La première fois que le logiciel d’anonymisation Tor a été mentionné au-delà du milieu des geeks et des spécialistes de la cryptographie fut lorsque Julian Assange et son organisation Wikileaks ont commencé à faire parler d’eux, en 2010. Les premiers fichiers confidentiels amassés par l’organisation lanceuse d’alerte avaient apparemment été interceptés sur le réseau Tor quand des hackers chinois qui se les étaient appropriés les y faisaient transiter. Par la suite, Wikeleaks allait se servir elle-même de Tor, alors que l’organisation publiait des milliers de câbles diplomatiques américains et que les correspondances entre ambassades américaines et le Département d’État commençaient à s’étaler dans les journaux, pour transmettre ses dossiers non encore publiés entre différents points de son organisation sans que les experts de la NSA ou de la CIA n’y puissent rien.

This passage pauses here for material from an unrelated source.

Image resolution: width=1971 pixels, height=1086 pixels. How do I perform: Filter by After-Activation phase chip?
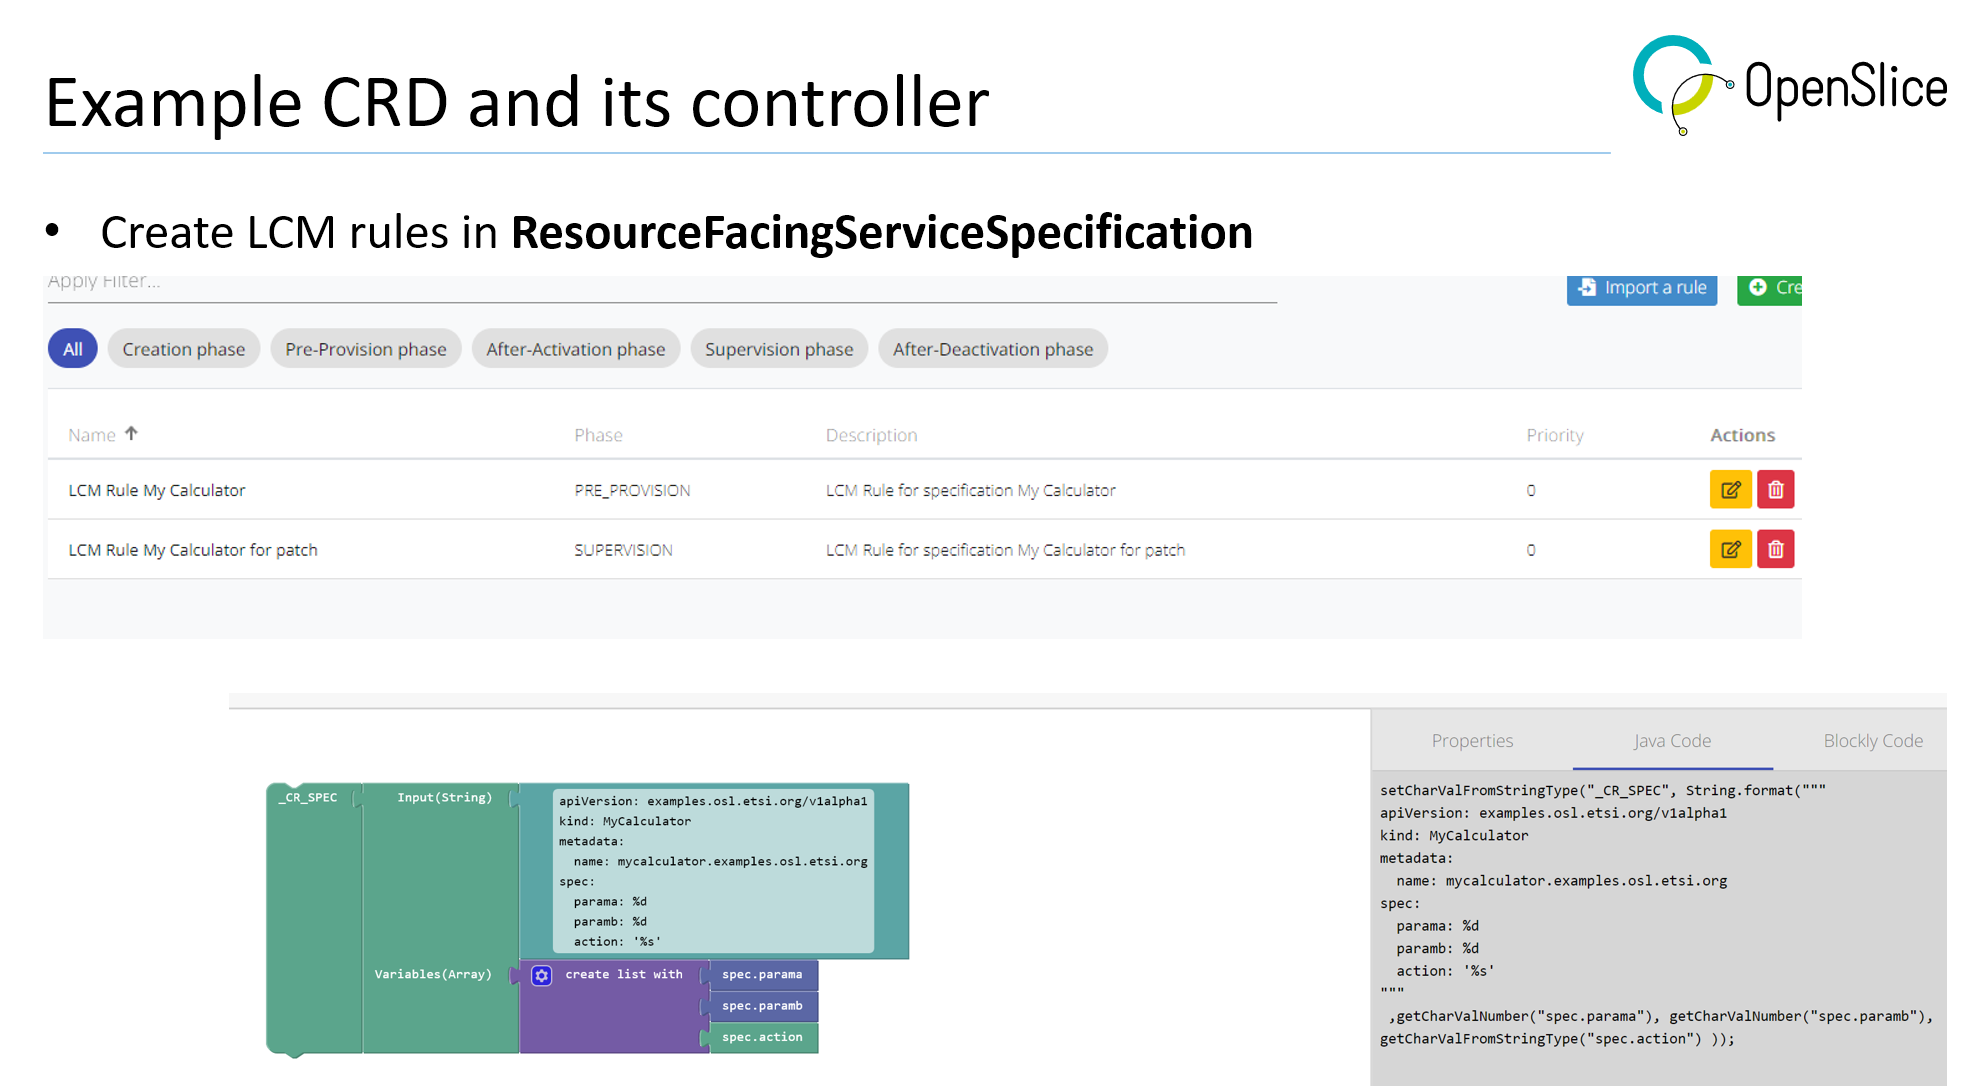(575, 349)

Ainsi, le monde découvrait que l’on pouvait, à l’aide de ce programme gratuit, communiquer de manière rigoureusement anonyme au nez et à la barbe des grandes oreilles des services de renseignements. Même si, revers de la médaille, une des premières actions d’éclat de Wikileaks résultait d’une faiblesse du réseau Tor mise à profit par des hackers chinois. Tor, pour « The Onion Router », une fois installé sur un ordinateur, masque toutes les activités en ligne qui y sont effectuées. La référence à l’oignon évoque les multiples couches d’anonymisation mises en œuvre par le programme. Pour brouiller les pistes à l’égard d’une éventuelle surveillance, chacune des activités, qu’il s’agisse de la consultation d’un site, de l’envoi d’un mail, du téléchargement d’un fichier ou d’un échange sur une messagerie instantanée, est rigoureusement encryptée et transportée par un système de plusieurs relais choisis de manière aléatoire parmi ceux qui composent le réseau mondial de relais Tor. Grâce à ce système de relais successifs, qui chacun décrypte la dernière des couches de cryptage utilisées, tracer une communication utilisant ce circuit est considéré comme très difficile, la déchiffrer comme pratiquement impossible.
Tor existe depuis plus de dix ans. Lors de ses premiers pas, le projet a été sou-tenu par le laboratoire de recherche de la Marine américaine, avant de bénéficer d’un soutien financier de la part du Département d’État. C’est dire qu’à l’origine, Tor a été considéré comme un projet respectable du fait de sa contribution à la protection de la sphère privée des internautes. Tor a également éte promu par l’organisation de défense des droits des internautes Electronic Frontier Foundation. Le lanceur d’alerte Edward Snowden s’en est servi pour envoyer ses documents sur les pratiques liberticides de la NSA au Washington Post et au Guardian.
Début août. à la demande du FBI, un Dublinois de 28 ans, Eric Eoin Marques, a été arrêté en Irlande, accusé d’avoir mis en place un vaste réseau de pornographie infantile qui faisait appel à Tor pour les échanges de fichiers entre les membres du réseau. Certes, Freedom Hosting, le réseau+ animé par Marques, n’a rien à voir avec le projet Tor lui-même, ce que même les tabloïds britanniques rendant compte de l’arrestation de Marques ont souligné. Malgré tout, on peut
s’attendre à ce que cette affaire de pédophiles utilisant Tor, conjuguée à l’utilisation de ce logiciel par les lanceurs d’alerte qui se trouvent dans le collimateur des autorités américaines, modifie quelque peu l’attitude de ces dernières à l’égard de cet outil. Même s’il présente certains défauts techniques, Tor, outil précieux de préservation de l’anonymat et de la confidentialité, doit être défendu contre ceux qui seraient tentés de le dénigrer, en associant systématiquement son utilisation à des menées illégales, ou de l’interdire, afin de faciliter la tâche de analystes de la NSA et de leurs adjudants.